Task to carry out:
Set down exactly the lines below between the line holding "This screenshot has height=1094, width=1511." and the line holding "Given: Click the save", inclusive; no other line belongs in the answer.

Supplied data:
────────────────

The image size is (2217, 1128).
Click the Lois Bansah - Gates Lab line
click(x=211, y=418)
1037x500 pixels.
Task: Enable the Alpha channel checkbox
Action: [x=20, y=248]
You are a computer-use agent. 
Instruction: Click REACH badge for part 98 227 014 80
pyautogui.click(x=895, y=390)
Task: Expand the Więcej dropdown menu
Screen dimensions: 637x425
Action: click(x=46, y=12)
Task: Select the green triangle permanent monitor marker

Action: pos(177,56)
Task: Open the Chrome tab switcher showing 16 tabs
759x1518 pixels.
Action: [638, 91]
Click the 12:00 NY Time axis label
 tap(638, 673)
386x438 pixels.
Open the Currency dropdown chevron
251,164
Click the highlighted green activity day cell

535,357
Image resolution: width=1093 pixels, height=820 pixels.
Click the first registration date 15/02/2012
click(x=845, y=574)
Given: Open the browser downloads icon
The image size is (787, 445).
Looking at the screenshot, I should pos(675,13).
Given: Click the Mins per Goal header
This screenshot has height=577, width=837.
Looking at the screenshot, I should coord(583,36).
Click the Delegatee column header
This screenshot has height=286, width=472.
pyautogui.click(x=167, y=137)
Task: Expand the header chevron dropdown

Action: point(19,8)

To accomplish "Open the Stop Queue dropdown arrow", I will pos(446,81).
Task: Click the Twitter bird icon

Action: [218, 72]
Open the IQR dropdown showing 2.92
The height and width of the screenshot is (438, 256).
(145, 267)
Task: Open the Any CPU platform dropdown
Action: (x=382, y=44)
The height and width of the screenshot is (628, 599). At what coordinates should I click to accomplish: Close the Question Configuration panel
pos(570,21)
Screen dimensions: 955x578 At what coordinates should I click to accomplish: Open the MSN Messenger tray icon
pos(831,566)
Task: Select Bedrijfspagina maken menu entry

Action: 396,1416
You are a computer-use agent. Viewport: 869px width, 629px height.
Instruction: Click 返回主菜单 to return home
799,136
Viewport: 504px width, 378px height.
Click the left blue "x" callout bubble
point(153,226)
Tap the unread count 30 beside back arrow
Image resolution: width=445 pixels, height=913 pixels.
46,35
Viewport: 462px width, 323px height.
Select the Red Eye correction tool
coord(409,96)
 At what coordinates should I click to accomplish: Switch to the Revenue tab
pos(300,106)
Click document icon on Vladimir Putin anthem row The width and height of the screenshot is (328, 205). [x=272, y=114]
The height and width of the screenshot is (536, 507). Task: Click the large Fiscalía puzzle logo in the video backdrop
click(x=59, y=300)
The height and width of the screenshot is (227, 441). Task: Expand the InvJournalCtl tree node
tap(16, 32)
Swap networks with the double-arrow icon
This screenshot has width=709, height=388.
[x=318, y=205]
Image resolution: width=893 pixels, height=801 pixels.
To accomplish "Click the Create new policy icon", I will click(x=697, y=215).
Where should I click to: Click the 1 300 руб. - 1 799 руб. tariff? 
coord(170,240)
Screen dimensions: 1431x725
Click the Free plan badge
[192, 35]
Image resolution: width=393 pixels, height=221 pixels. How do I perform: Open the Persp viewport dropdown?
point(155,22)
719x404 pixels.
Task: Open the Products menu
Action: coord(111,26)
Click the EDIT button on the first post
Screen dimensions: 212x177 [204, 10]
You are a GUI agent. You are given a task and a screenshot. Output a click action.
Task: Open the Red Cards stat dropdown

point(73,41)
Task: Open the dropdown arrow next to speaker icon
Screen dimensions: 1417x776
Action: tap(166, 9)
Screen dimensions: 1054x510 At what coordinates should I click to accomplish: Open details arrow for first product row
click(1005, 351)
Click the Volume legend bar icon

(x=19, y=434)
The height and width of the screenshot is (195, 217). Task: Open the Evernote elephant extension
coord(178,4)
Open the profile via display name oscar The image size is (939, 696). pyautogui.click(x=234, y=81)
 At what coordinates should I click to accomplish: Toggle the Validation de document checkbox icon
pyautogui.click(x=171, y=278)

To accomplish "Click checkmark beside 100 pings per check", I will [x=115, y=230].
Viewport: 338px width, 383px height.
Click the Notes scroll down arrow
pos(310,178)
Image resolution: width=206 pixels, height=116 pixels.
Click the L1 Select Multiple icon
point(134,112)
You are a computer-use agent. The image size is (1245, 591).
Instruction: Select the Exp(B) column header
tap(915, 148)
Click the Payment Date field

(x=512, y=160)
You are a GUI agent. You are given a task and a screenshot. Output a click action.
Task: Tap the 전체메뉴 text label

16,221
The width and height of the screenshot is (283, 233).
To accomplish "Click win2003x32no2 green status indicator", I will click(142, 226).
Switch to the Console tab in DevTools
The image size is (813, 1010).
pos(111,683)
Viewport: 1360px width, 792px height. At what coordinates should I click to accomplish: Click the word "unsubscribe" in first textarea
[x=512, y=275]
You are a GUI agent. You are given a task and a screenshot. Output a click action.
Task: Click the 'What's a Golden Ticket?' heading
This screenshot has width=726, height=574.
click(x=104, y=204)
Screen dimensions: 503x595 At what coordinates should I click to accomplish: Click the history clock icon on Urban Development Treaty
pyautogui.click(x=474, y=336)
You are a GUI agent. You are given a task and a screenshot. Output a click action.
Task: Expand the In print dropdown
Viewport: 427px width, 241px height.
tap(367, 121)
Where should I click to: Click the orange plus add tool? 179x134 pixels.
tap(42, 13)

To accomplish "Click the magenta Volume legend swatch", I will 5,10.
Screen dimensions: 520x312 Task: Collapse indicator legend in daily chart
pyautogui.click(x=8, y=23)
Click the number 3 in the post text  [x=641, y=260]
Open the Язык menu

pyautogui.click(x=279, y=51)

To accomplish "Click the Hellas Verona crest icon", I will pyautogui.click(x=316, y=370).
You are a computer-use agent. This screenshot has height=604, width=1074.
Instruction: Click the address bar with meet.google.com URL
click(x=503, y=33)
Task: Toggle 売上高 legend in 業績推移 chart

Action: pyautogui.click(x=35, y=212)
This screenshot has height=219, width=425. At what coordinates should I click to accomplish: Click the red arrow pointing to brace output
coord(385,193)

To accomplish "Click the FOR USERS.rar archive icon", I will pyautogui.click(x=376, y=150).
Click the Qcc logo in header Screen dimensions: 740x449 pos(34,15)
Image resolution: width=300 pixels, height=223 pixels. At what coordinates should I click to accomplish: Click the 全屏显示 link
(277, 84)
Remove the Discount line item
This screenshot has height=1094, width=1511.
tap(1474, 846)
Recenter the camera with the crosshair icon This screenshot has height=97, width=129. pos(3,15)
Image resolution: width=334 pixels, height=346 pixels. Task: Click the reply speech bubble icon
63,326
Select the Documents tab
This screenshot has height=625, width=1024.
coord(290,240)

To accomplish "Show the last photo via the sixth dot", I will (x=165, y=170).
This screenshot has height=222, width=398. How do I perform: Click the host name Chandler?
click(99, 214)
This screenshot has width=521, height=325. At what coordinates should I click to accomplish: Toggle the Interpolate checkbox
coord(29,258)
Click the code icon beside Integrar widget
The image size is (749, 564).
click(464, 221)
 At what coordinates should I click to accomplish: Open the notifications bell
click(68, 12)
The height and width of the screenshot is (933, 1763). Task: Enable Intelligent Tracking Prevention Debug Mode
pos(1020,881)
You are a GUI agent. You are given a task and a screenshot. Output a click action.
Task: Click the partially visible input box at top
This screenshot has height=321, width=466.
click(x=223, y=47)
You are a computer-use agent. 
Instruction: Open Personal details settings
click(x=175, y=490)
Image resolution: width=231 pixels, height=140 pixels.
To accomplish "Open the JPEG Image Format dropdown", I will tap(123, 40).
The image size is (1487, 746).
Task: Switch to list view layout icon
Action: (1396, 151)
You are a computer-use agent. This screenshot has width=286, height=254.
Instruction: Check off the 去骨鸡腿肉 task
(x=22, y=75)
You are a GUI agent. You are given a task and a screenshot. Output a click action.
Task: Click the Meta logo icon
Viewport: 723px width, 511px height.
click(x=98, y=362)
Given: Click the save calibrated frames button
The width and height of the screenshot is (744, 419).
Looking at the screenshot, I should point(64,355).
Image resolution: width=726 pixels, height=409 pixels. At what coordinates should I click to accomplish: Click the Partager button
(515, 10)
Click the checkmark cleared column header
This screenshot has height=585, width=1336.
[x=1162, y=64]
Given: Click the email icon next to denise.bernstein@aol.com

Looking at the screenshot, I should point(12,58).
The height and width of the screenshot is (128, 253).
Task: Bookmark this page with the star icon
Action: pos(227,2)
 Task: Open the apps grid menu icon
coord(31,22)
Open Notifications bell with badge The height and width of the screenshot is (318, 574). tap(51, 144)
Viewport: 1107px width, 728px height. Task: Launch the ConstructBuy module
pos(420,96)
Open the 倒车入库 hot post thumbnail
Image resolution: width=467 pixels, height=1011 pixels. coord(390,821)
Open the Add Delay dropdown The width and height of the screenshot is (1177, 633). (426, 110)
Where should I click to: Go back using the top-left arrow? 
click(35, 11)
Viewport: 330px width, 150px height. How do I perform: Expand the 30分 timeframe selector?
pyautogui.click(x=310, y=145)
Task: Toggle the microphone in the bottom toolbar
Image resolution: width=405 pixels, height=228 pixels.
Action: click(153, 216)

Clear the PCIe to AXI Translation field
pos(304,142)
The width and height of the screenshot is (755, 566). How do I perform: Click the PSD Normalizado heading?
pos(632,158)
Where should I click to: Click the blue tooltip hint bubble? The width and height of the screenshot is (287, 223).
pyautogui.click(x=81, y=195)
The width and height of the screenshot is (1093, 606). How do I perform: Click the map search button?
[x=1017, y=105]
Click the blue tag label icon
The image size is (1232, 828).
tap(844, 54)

────────────────

Answer box:
This screenshot has height=1094, width=1511.
tap(1474, 846)
Recenter the camera with the crosshair icon This screenshot has height=97, width=129. pos(3,15)
Image resolution: width=334 pixels, height=346 pixels. Task: Click the reply speech bubble icon
63,326
Select the Documents tab
This screenshot has height=625, width=1024.
coord(290,240)

To accomplish "Show the last photo via the sixth dot", I will (x=165, y=170).
This screenshot has height=222, width=398. How do I perform: Click the host name Chandler?
click(99, 214)
This screenshot has width=521, height=325. At what coordinates should I click to accomplish: Toggle the Interpolate checkbox
coord(29,258)
Click the code icon beside Integrar widget
The image size is (749, 564).
click(464, 221)
 At what coordinates should I click to accomplish: Open the notifications bell
click(68, 12)
The height and width of the screenshot is (933, 1763). Task: Enable Intelligent Tracking Prevention Debug Mode
pos(1020,881)
You are a GUI agent. You are given a task and a screenshot. Output a click action.
Task: Click the partially visible input box at top
This screenshot has height=321, width=466.
click(x=223, y=47)
You are a computer-use agent. 
Instruction: Open Personal details settings
click(x=175, y=490)
Image resolution: width=231 pixels, height=140 pixels.
To accomplish "Open the JPEG Image Format dropdown", I will tap(123, 40).
The image size is (1487, 746).
Task: Switch to list view layout icon
Action: (1396, 151)
You are a computer-use agent. This screenshot has width=286, height=254.
Instruction: Check off the 去骨鸡腿肉 task
(x=22, y=75)
You are a GUI agent. You are given a task and a screenshot. Output a click action.
Task: Click the Meta logo icon
Viewport: 723px width, 511px height.
click(x=98, y=362)
Given: Click the save calibrated frames button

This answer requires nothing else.